Your consulting portfolio, searchable and AI-ready.
Project description
folio
Your consulting portfolio, searchable and AI-ready.
What It Does
Folio converts PPTX, PPT, and PDF presentations into structured Markdown with YAML frontmatter, slide images, and optional LLM-powered analysis. Every conversion preserves three layers: verbatim text, slide images at configurable DPI, and per-slide classification with evidence grounding.
Folio tracks versions automatically -- re-converting an updated deck increments the version, detects per-slide changes, and preserves history. Open library/ as an Obsidian vault for automatic frontmatter indexing.
Install
pip install folio-love
The CLI command is folio.
For agent-friendly setup (Cursor, Claude Code), see Agentic Setup.
Or install from source:
git clone https://github.com/ohjonathan/folio.love.git
cd folio.love
pip install -e .
Anthropic support is included by default.
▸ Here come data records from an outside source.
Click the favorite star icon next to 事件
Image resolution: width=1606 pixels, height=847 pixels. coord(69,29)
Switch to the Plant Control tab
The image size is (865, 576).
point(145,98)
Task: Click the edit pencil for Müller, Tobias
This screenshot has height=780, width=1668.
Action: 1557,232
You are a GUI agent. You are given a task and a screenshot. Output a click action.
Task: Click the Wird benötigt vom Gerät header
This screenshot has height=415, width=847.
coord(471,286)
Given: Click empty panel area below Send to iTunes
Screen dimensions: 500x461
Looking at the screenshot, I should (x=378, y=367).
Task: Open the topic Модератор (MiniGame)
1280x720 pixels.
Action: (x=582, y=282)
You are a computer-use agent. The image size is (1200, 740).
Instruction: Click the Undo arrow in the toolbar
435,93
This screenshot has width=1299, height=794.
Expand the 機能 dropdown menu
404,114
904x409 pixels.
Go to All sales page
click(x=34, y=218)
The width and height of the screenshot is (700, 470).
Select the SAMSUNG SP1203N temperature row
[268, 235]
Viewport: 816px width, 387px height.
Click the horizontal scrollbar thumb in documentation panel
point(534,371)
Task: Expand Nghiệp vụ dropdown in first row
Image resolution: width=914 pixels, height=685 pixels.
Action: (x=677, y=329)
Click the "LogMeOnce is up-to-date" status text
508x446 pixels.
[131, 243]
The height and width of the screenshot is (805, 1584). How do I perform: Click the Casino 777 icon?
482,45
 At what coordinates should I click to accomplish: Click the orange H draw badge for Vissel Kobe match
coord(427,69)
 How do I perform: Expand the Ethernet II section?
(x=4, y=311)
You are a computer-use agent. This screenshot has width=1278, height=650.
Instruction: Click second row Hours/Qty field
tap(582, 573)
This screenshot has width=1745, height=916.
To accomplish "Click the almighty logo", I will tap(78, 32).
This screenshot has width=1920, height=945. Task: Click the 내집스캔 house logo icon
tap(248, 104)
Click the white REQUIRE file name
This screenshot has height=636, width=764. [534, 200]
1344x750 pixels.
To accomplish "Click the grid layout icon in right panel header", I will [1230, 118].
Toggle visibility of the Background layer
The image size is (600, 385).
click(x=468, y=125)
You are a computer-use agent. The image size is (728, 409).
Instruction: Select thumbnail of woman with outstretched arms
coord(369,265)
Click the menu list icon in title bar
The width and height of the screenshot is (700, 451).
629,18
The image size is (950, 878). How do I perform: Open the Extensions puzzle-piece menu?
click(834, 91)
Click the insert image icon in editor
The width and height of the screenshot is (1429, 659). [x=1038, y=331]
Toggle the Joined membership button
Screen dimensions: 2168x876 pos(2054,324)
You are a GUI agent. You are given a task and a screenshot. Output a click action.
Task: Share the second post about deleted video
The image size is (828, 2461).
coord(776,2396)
For OpenAI or Google Gemini, install with extras:
pip install "folio-love[llm]" # from PyPI
pip install -e ".[llm]" # from source
Prerequisites
- Python 3.10+
- LibreOffice or Microsoft PowerPoint (for PPTX/PPT conversion)
- Poppler (for PDF image extraction)
# macOS
brew install --cask libreoffice
brew install poppler
# Ubuntu/Debian
sudo apt install libreoffice poppler-utils
Managed macOS (no LibreOffice)
If your machine blocks LibreOffice, Folio can use Microsoft PowerPoint as the renderer. Set pptx_renderer: powerpoint in folio.yaml, run batch jobs from Terminal.app, and keep a dedicated PowerPoint session with no unrelated presentations open. See Managed Mac workflow for the full workflow.
If neither renderer is available, export the deck to PDF manually and run folio convert deck.pdf.
Quick Start
First conversion
folio convert deck.pptx
✓ deck.pptx
24 slides → library/deck/deck.md
Version: 1 | ID: evidence_20260306_deck
With LLM analysis
export ANTHROPIC_API_KEY=sk-ant-...
folio convert deck.pptx --passes 2
Without a valid API key, analysis is skipped gracefully -- the conversion still completes.
Commands
folio convert
Convert a single deck to Folio markdown.
# Basic
folio convert deck.pptx
# With client and engagement metadata
folio convert deck.pptx --client Acme --engagement "DD Q1 2026"
# Deep analysis (two-pass, selective re-analysis of dense slides)
folio convert deck.pptx --passes 2
# Force fresh analysis, ignore cache
folio convert deck.pptx --no-cache
# Full metadata
folio convert deck.pptx \
--client Acme \
--engagement "DD Q1 2026" \
--subtype research \
--industry "retail,ecommerce" \
--tags "market-sizing,tam" \
--note "Updated risk figures"
Flags
| Flag | Description |
|---|---|
--client |
Client name (used in output path and frontmatter) |
--engagement |
Engagement identifier |
--note, -n |
Version note (e.g. "Updated per client feedback") |
--target, -t |
Override output directory |
--passes, -p |
Analysis depth: 1 = standard, 2 = deep (selective second pass on dense slides) |
--no-cache |
Force re-analysis; fresh results replace cached entries |
--subtype |
Evidence subtype: research, data_extract, external_report, benchmark |
--industry |
Industry tags, comma-separated |
--tags |
Manual tags to merge with auto-generated, comma-separated |
--llm-profile |
Override the configured LLM profile for this run |
folio batch
Batch convert all matching files in a directory.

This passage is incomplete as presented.